Problem: A low α/β ratio for prostate cancer (PCa) compared to surrounding normal tissue theoretically implies therapeutical advantages with hypofractionated treatment. Data from large randomised control trials (RCTs) comparing moderate hypofractionated (MHRT, 2.4-3.4 Gray/fraction (Gy/fx)) and ultra-hypofractionated (UHRT, >5 Gy/fx) with conventionally fractionated radiation therapy (CFRT, 1.8-2 Gy/fx) and the possible clinical implications have been reviewed.
Materials and method: We searched PubMed, Cochrane and Scopus for RCT comparing MHRT/UHRT with CFRT treatment of locally and/or locally advanced (N0M0) PCa. We found six RCTs, which compared different radiation therapy regimes. Tumour control and acute and late toxicities are reported.
Results: MHRT was non-inferior to CFRT for intermediate-risk PCa, non-inferior for low-risk PCa and not superior in terms of tumour control for high-risk PCa. Acute toxicity rates were increased compared to CFRT, especially an increase in acute gastrointestinal adverse effects was seen. Late toxicity related to MHRT seems to be comparable. UHRT was non-inferior in terms of tumour control in one RCT, with increased acute toxicity, but with comparable late toxicity. One trial, however, indicated increased late toxicity rates with UHRT.

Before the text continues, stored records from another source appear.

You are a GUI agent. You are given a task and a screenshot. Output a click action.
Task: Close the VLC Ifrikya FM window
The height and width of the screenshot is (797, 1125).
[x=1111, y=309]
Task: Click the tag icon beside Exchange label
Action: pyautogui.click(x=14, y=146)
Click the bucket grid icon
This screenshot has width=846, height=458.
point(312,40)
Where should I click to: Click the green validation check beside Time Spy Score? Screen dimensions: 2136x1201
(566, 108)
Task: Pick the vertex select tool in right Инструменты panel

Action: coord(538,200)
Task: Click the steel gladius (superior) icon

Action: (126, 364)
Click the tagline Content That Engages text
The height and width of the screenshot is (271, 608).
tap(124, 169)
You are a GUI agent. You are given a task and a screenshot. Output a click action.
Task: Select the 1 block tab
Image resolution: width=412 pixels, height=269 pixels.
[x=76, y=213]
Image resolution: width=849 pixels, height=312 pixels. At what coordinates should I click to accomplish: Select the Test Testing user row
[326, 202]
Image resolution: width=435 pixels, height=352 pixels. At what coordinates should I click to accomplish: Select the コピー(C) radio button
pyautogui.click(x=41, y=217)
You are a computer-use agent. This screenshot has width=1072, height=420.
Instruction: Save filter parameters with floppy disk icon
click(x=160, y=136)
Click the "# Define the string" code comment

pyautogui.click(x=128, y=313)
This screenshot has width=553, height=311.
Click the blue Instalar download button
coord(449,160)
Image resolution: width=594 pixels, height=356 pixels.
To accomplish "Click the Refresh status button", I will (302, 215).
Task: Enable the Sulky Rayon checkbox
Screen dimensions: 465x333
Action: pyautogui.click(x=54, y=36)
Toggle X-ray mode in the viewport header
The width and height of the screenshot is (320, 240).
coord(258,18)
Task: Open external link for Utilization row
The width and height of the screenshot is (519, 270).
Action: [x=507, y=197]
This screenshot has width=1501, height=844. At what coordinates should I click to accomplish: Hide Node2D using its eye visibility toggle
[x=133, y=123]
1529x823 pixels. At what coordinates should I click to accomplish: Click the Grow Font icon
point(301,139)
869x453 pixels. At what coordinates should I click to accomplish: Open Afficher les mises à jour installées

Discussion and conclusion: MHRT delivers similar therapeutic outcomes compared to CFRT in terms of tumour control and late toxicity for intermediate-risk PCa patients. Slightly more acute transient toxicity could be tolerated in favour of a shorter treatment course. UHRT should be regarded as an optional treatment for patients with low- and intermediate-risk disease applied at experienced centres in concordance with international and national guidelines.